▶ _Requirement_
Start at the line holding "2576x667 pixels.". Write out that line and each one after it to the end of the data, unchanged.

○ ○ ○ ○

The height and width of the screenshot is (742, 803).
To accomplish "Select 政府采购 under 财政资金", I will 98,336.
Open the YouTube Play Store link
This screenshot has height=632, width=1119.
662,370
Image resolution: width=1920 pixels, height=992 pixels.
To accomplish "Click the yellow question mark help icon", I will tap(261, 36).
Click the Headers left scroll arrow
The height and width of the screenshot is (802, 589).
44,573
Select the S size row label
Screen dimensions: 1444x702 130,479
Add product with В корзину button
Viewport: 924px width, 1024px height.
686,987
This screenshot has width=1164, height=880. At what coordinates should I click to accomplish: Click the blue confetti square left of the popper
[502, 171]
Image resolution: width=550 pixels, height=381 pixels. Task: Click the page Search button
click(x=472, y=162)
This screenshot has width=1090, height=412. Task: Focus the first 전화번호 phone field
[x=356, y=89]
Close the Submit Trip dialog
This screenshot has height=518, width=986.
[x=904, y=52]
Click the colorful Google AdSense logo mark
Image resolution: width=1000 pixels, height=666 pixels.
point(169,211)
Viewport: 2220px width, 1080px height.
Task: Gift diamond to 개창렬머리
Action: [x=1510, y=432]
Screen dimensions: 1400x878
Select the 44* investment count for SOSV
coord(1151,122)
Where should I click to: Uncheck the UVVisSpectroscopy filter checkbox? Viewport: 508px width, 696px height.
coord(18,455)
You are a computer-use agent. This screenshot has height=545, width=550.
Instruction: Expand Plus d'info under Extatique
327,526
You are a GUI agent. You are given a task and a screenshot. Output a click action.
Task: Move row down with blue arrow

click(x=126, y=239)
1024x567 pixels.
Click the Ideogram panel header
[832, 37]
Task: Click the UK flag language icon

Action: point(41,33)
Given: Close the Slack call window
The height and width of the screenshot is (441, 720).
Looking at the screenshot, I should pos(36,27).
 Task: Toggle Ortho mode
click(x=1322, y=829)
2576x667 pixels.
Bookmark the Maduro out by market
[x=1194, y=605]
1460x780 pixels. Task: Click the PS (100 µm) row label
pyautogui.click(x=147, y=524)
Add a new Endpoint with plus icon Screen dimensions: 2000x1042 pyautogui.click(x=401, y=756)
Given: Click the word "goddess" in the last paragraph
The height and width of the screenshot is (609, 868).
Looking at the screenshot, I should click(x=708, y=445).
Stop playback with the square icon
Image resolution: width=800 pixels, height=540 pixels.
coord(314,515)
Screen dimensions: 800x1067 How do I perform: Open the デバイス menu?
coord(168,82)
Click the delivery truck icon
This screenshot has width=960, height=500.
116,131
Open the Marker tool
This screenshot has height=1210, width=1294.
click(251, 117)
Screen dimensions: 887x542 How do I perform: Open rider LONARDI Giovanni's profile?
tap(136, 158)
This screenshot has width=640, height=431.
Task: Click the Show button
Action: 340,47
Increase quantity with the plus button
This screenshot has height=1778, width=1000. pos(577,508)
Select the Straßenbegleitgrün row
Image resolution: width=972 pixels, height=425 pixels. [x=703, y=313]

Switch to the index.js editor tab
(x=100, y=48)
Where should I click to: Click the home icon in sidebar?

○ ○ ○ ○

▶ _Your response_
2576x667 pixels.
Bookmark the Maduro out by market
[x=1194, y=605]
1460x780 pixels. Task: Click the PS (100 µm) row label
pyautogui.click(x=147, y=524)
Add a new Endpoint with plus icon Screen dimensions: 2000x1042 pyautogui.click(x=401, y=756)
Given: Click the word "goddess" in the last paragraph
The height and width of the screenshot is (609, 868).
Looking at the screenshot, I should click(x=708, y=445).
Stop playback with the square icon
Image resolution: width=800 pixels, height=540 pixels.
coord(314,515)
Screen dimensions: 800x1067 How do I perform: Open the デバイス menu?
coord(168,82)
Click the delivery truck icon
This screenshot has width=960, height=500.
116,131
Open the Marker tool
This screenshot has height=1210, width=1294.
click(251, 117)
Screen dimensions: 887x542 How do I perform: Open rider LONARDI Giovanni's profile?
tap(136, 158)
This screenshot has width=640, height=431.
Task: Click the Show button
Action: 340,47
Increase quantity with the plus button
This screenshot has height=1778, width=1000. pos(577,508)
Select the Straßenbegleitgrün row
Image resolution: width=972 pixels, height=425 pixels. [x=703, y=313]

Switch to the index.js editor tab
(x=100, y=48)
Where should I click to: Click the home icon in sidebar?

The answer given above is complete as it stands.